Set exercise: Arrange the records from the line containing "You are a computer-use agent." through the end of the records as a two-column CSV with columns instruction and response, one row per record, each value in a single quoted field with line breaks replaced by spaces. Omit the pictures.

+--

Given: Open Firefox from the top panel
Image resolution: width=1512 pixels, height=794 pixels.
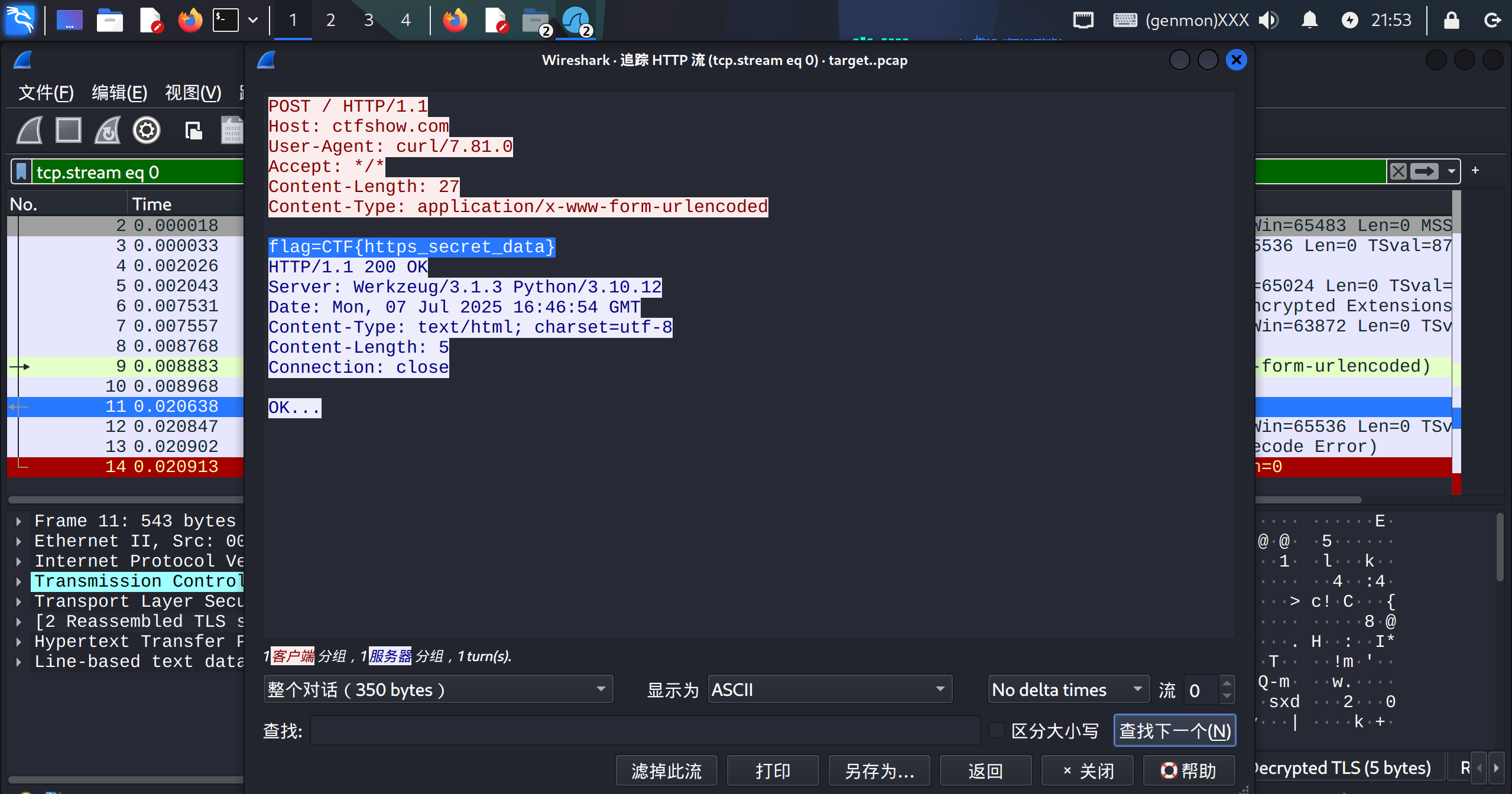Looking at the screenshot, I should pyautogui.click(x=190, y=20).
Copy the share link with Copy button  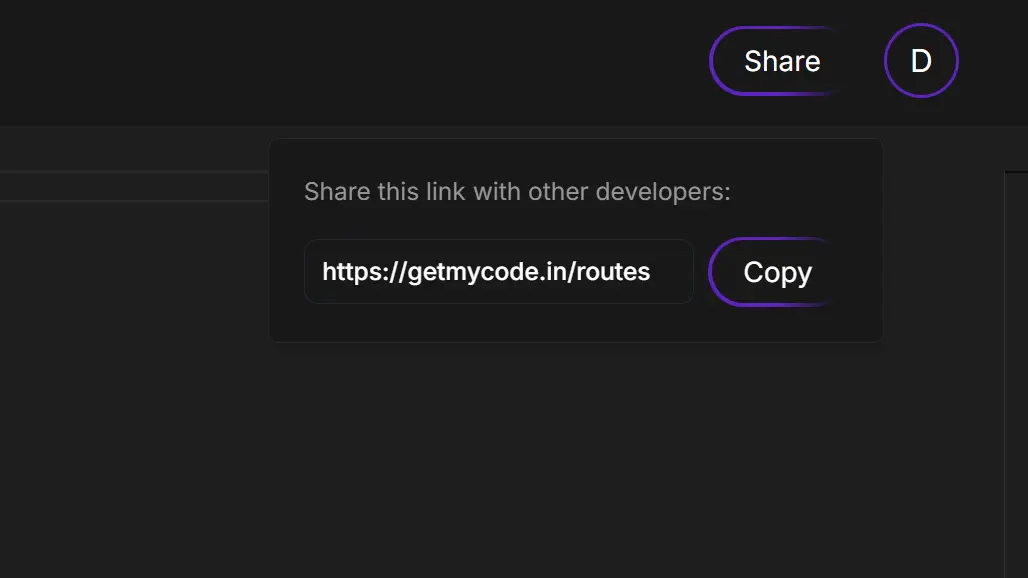[x=777, y=272]
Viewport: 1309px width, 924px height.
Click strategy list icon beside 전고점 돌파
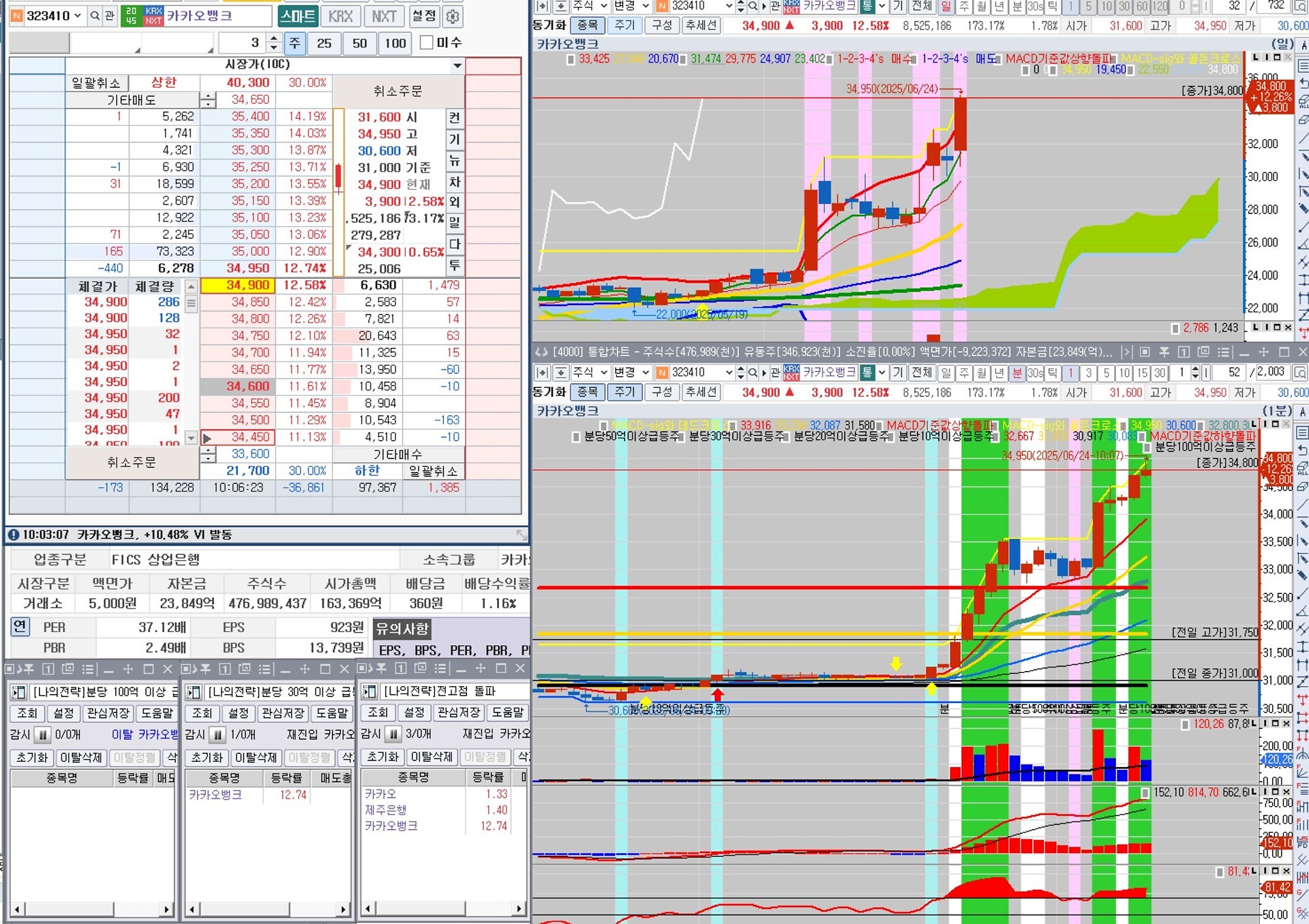point(369,691)
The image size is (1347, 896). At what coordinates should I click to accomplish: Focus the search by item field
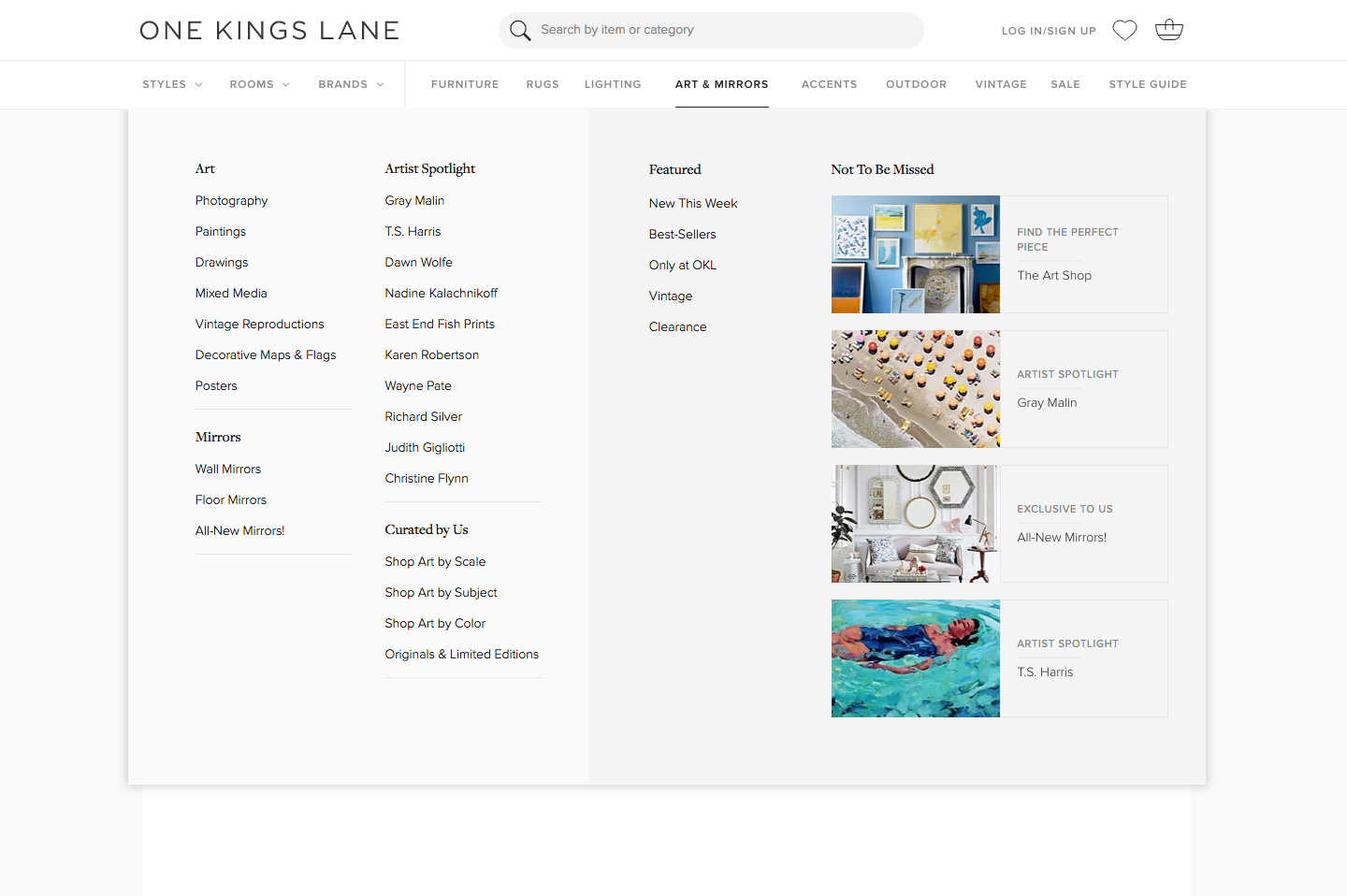coord(720,30)
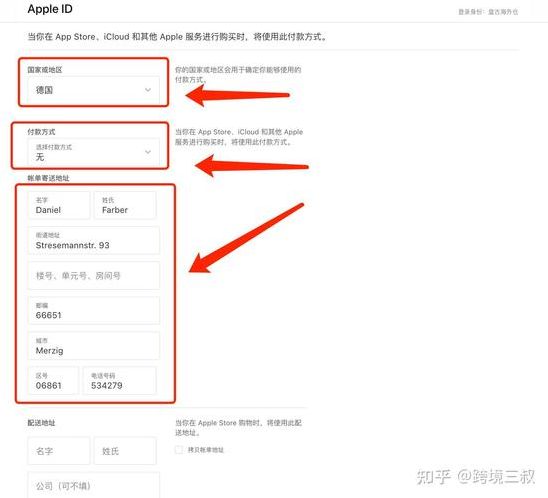Open the 国家或地区 dropdown showing 德国
The height and width of the screenshot is (498, 548).
(x=93, y=90)
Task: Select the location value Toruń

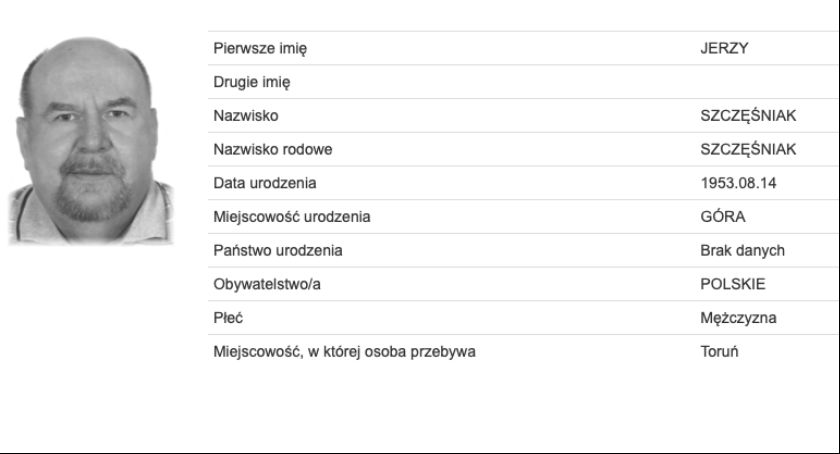Action: click(x=719, y=352)
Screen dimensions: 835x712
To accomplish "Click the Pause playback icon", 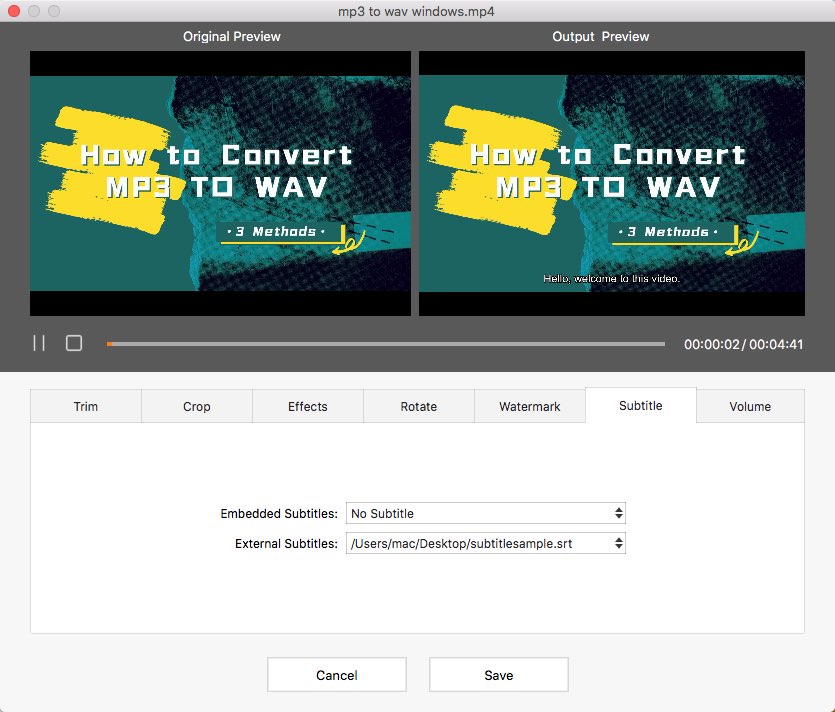I will tap(38, 342).
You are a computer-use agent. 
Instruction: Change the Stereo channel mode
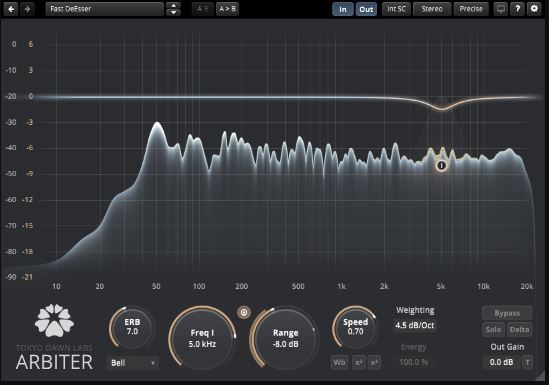point(432,9)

+--

Written response:
instruction,response
"You are a computer-use agent. Instruction: Change the Stereo channel mode","point(432,9)"